In an era of rapid global environmental decline, new remedies are needed on all fronts to reverse negative trends. From an international environmental governance (IEG) perspective, it is fundamental to consider how the United Nations system can scale up collaboration among states, better engage civil society, anchor policy formulation firmly in science and best support the countries with least capacities.
Against this backdrop, in 2012, the UN Conference on Sustainable Development (Rio+20) concluded the systematic reform of IEG. These efforts centered on enhancing the form, funding and functions of UN Environment Programme (UNEP) and clustering multilateral environmental agreements (MEAs). The purpose of reform was to increase coherence of the IEG system and grant UNEP the authority to catalyze action to respond to escalating global environmental problems.

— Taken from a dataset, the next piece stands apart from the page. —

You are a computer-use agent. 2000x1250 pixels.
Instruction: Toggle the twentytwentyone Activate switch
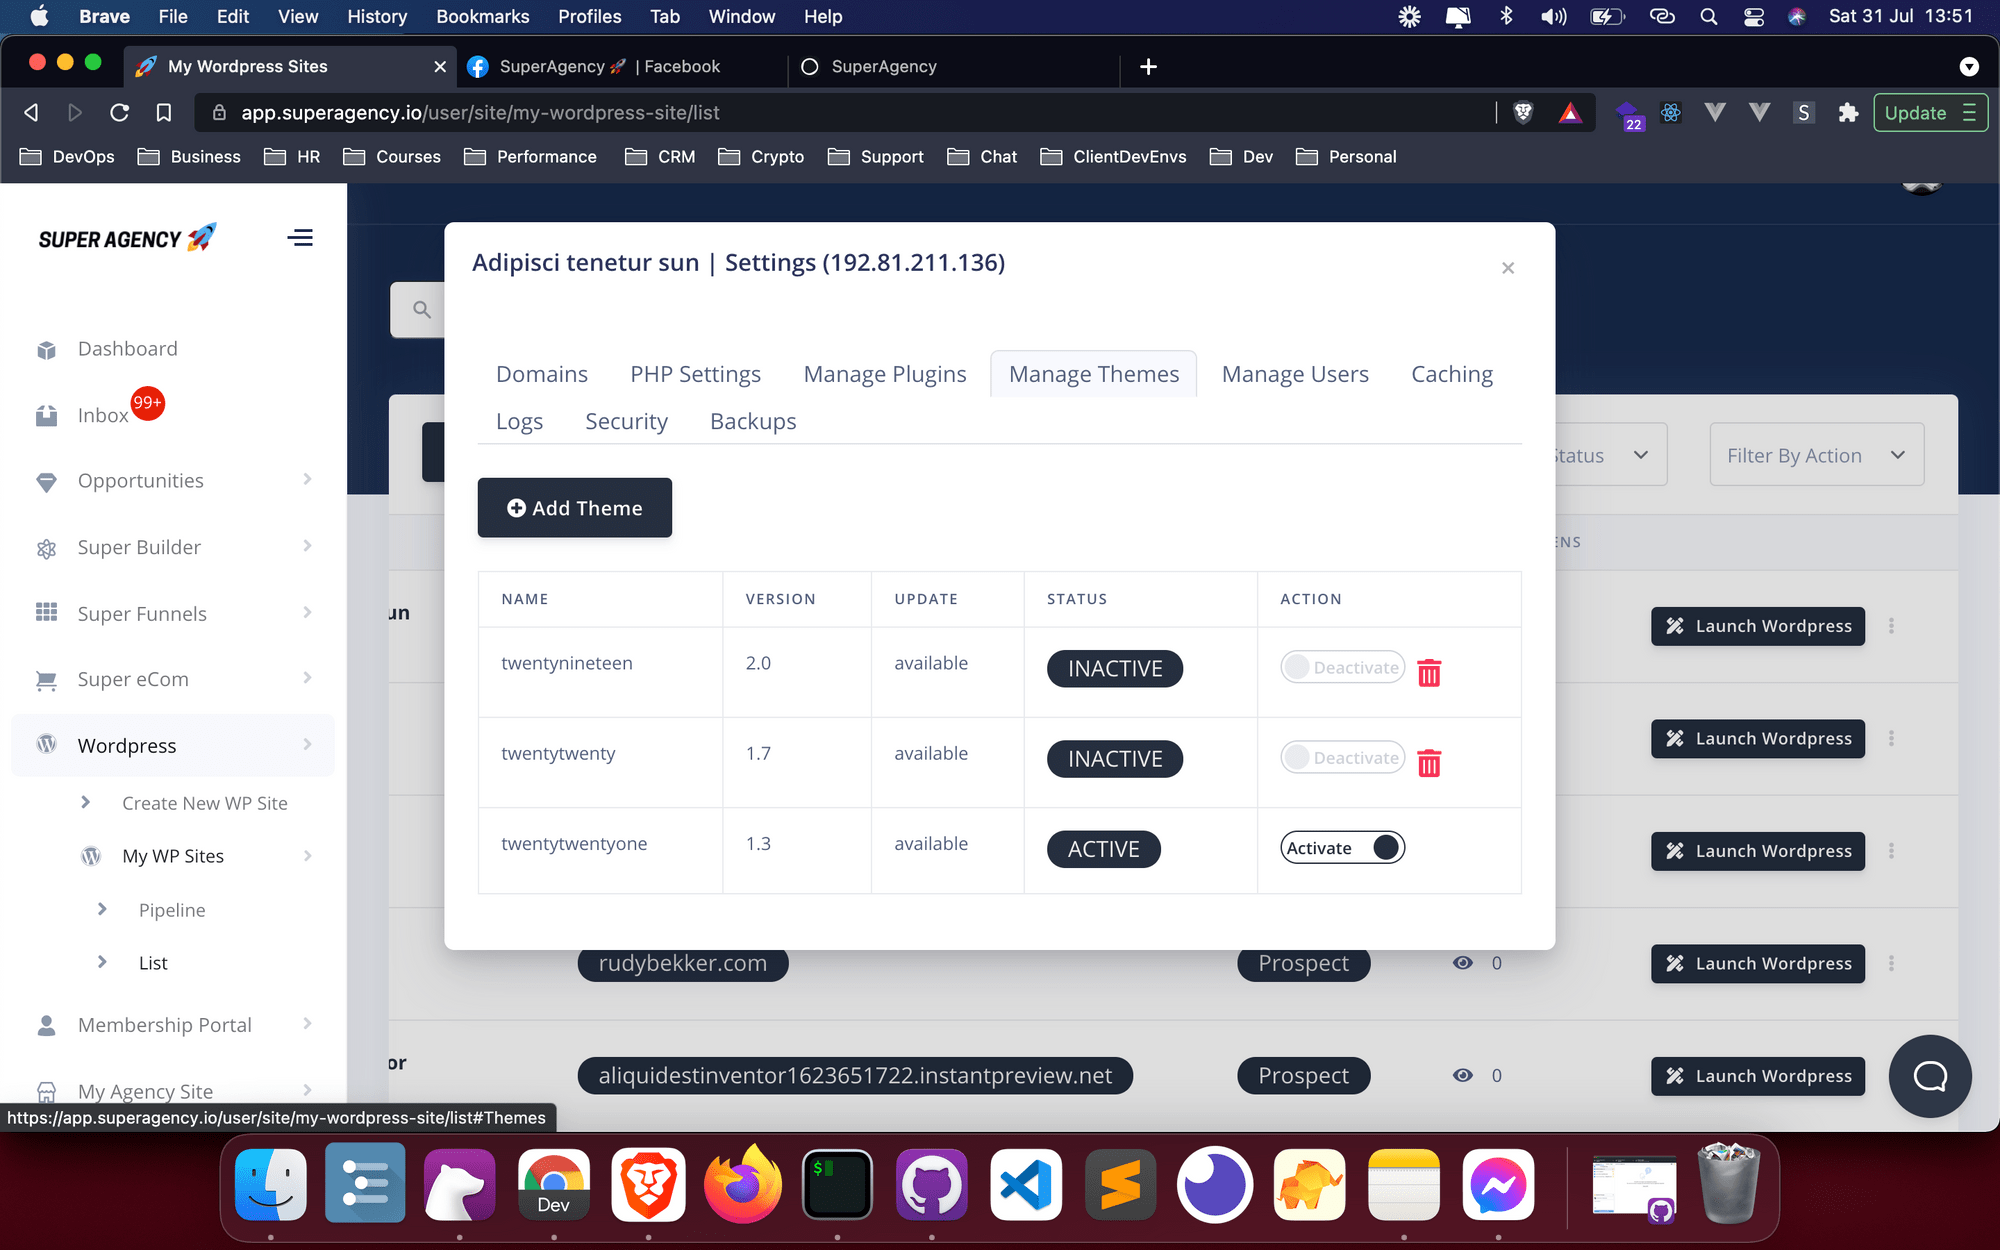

A team of experts in the Center for governance and Sustainability at UMass Boston has finalized a new report, International Environmental Governance - Accomplishments and Way Forward that provides and analysis of IEG reforms taken to date and outlines possibilities to gear up implementation. The preparation of the report has involved numerous experts through interviews and an online survey. In addition, an expert workshop was organized in New York City in November 29-30, 2018 to seek input to the draft report and identify options for action.
The report concludes that the goals of bringing the environmental agenda to the attention of all governments around the world, increasing awareness, and generating political momentum and action have been achieved most importantly through establishment of the United Nations Environment Assembly (UNEA) with universal membership. As a result, participation of member states and international institutions and stakeholders in the UNEA has increased significantly, thus enhancing UNEP’s visibility and legitimacy of decision-making.
Despite progress, the report finds that the full potential of UNEA, however, remains untapped, and integrated solutions across themes as well as links with broader realms, including trade, labor and human rights, remain underdeveloped. Synergies among MEAs have evolved in the chemicals and waste and biodiversity clusters, but UNEP’s bridging role across themes and convention clusters needs reconsideration through innovative governance solutions and other means.
The report aims to provide information for all interested experts in governments, academia and civil society, also in preparation for relevant international environmental meetings, including the 4th session of the UN Environment Assembly scheduled to convene in Nairobi, Kenya on March 11-15, 2019.
The preparation of the report was funded by the Nordic Council of Ministers.